### [Written task]
Put every line of the entries below into a numbered list, and skip any blank lines.
— Start Records supplied —
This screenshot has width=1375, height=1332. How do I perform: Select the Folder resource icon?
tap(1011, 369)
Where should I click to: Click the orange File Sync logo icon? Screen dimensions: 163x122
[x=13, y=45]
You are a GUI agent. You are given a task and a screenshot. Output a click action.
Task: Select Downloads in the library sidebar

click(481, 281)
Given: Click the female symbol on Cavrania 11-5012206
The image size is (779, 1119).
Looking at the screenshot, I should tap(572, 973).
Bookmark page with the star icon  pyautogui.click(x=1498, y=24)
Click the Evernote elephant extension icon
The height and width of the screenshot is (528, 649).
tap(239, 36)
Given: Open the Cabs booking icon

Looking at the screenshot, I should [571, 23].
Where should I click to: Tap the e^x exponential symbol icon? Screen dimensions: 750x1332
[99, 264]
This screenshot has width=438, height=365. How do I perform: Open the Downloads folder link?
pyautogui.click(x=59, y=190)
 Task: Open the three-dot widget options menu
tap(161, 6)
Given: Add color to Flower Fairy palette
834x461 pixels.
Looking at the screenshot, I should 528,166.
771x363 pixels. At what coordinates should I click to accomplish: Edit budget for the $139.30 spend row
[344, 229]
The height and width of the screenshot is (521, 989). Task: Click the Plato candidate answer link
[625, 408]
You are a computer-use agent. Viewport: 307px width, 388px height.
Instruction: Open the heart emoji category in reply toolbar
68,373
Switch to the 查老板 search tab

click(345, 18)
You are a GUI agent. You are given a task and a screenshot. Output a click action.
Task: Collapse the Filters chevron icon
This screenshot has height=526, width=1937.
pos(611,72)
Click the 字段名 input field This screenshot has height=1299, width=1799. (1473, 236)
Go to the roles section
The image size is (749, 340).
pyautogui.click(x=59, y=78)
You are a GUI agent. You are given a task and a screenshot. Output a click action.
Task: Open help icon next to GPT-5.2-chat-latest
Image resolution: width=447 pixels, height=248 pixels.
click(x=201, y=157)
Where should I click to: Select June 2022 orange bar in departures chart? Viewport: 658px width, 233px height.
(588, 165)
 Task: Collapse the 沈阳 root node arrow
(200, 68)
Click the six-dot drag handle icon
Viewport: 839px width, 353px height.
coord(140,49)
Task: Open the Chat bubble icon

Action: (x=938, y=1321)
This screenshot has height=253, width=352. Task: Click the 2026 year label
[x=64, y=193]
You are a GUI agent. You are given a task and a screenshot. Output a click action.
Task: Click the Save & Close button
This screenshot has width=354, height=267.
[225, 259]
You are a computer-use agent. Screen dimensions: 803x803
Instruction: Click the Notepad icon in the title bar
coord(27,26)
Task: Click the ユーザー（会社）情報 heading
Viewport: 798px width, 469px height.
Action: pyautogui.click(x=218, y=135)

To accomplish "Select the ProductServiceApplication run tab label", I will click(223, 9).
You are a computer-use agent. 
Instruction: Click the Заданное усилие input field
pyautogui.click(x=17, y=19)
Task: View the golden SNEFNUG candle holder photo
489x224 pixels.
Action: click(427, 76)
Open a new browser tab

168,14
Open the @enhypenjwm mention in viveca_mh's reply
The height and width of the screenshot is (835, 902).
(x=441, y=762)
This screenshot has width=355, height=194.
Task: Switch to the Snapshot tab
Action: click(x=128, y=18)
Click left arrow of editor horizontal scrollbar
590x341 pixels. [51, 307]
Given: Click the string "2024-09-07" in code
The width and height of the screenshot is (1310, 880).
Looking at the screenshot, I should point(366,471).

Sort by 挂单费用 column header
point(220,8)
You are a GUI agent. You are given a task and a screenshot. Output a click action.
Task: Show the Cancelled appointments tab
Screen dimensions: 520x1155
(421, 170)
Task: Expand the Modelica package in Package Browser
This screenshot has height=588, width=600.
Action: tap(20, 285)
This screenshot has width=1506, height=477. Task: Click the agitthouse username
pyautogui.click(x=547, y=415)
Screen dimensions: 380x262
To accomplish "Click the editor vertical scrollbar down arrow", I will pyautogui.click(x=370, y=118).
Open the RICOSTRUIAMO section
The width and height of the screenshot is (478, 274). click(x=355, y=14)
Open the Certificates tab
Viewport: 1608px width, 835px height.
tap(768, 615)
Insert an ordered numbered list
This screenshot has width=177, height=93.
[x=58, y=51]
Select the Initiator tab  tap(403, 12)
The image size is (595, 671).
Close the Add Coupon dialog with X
— End Records supplied —
### [Solution]
1. This screenshot has width=1375, height=1332. How do I perform: Select the Folder resource icon?
2. tap(1011, 369)
3. Where should I click to: Click the orange File Sync logo icon? Screen dimensions: 163x122
4. [x=13, y=45]
5. You are a GUI agent. You are given a task and a screenshot. Output a click action.
6. Task: Select Downloads in the library sidebar
7. click(481, 281)
8. Given: Click the female symbol on Cavrania 11-5012206
9. The image size is (779, 1119).
10. Looking at the screenshot, I should tap(572, 973).
11. Bookmark page with the star icon  pyautogui.click(x=1498, y=24)
12. Click the Evernote elephant extension icon
13. The height and width of the screenshot is (528, 649).
14. tap(239, 36)
15. Given: Open the Cabs booking icon
16. Looking at the screenshot, I should [571, 23].
17. Where should I click to: Tap the e^x exponential symbol icon? Screen dimensions: 750x1332
18. [99, 264]
19. This screenshot has width=438, height=365. How do I perform: Open the Downloads folder link?
20. pyautogui.click(x=59, y=190)
21.  Task: Open the three-dot widget options menu
22. tap(161, 6)
23. Given: Add color to Flower Fairy palette
24. 834x461 pixels.
25. Looking at the screenshot, I should 528,166.
26. 771x363 pixels. At what coordinates should I click to accomplish: Edit budget for the $139.30 spend row
27. [344, 229]
28. The height and width of the screenshot is (521, 989). Task: Click the Plato candidate answer link
29. [625, 408]
30. You are a computer-use agent. Viewport: 307px width, 388px height.
31. Instruction: Open the heart emoji category in reply toolbar
32. 68,373
33. Switch to the 查老板 search tab
34. click(345, 18)
35. You are a GUI agent. You are given a task and a screenshot. Output a click action.
36. Task: Collapse the Filters chevron icon
37. This screenshot has height=526, width=1937.
38. pos(611,72)
39. Click the 字段名 input field This screenshot has height=1299, width=1799. (1473, 236)
40. Go to the roles section
41. The image size is (749, 340).
42. pyautogui.click(x=59, y=78)
43. You are a GUI agent. You are given a task and a screenshot. Output a click action.
44. Task: Open help icon next to GPT-5.2-chat-latest
45. Image resolution: width=447 pixels, height=248 pixels.
46. click(x=201, y=157)
47. Where should I click to: Select June 2022 orange bar in departures chart? Viewport: 658px width, 233px height.
48. (588, 165)
49.  Task: Collapse the 沈阳 root node arrow
50. (200, 68)
51. Click the six-dot drag handle icon
52. Viewport: 839px width, 353px height.
53. coord(140,49)
54. Task: Open the Chat bubble icon
55. Action: (x=938, y=1321)
56. This screenshot has height=253, width=352. Task: Click the 2026 year label
57. [x=64, y=193]
58. You are a GUI agent. You are given a task and a screenshot. Output a click action.
59. Task: Click the Save & Close button
60. This screenshot has width=354, height=267.
61. [225, 259]
62. You are a computer-use agent. Screen dimensions: 803x803
63. Instruction: Click the Notepad icon in the title bar
64. coord(27,26)
65. Task: Click the ユーザー（会社）情報 heading
66. Viewport: 798px width, 469px height.
67. Action: pyautogui.click(x=218, y=135)
68. To accomplish "Select the ProductServiceApplication run tab label", I will click(223, 9).
69. You are a computer-use agent. 
70. Instruction: Click the Заданное усилие input field
71. pyautogui.click(x=17, y=19)
72. Task: View the golden SNEFNUG candle holder photo
73. 489x224 pixels.
74. Action: click(427, 76)
75. Open a new browser tab
76. 168,14
77. Open the @enhypenjwm mention in viveca_mh's reply
78. The height and width of the screenshot is (835, 902).
79. (x=441, y=762)
80. This screenshot has width=355, height=194.
81. Task: Switch to the Snapshot tab
82. Action: click(x=128, y=18)
83. Click left arrow of editor horizontal scrollbar
84. 590x341 pixels. [51, 307]
85. Given: Click the string "2024-09-07" in code
86. The width and height of the screenshot is (1310, 880).
87. Looking at the screenshot, I should point(366,471).
88. Sort by 挂单费用 column header
89. point(220,8)
90. You are a GUI agent. You are given a task and a screenshot. Output a click action.
91. Task: Show the Cancelled appointments tab
92. Screen dimensions: 520x1155
93. (421, 170)
94. Task: Expand the Modelica package in Package Browser
95. This screenshot has height=588, width=600.
96. Action: tap(20, 285)
97. This screenshot has width=1506, height=477. Task: Click the agitthouse username
98. pyautogui.click(x=547, y=415)
99. Screen dimensions: 380x262
100. To accomplish "Click the editor vertical scrollbar down arrow", I will pyautogui.click(x=370, y=118).
101. Open the RICOSTRUIAMO section
102. The width and height of the screenshot is (478, 274). click(x=355, y=14)
103. Open the Certificates tab
104. Viewport: 1608px width, 835px height.
105. tap(768, 615)
106. Insert an ordered numbered list
107. This screenshot has width=177, height=93.
108. [x=58, y=51]
109. Select the Initiator tab  tap(403, 12)
110. The image size is (595, 671).
111. Close the Add Coupon dialog with X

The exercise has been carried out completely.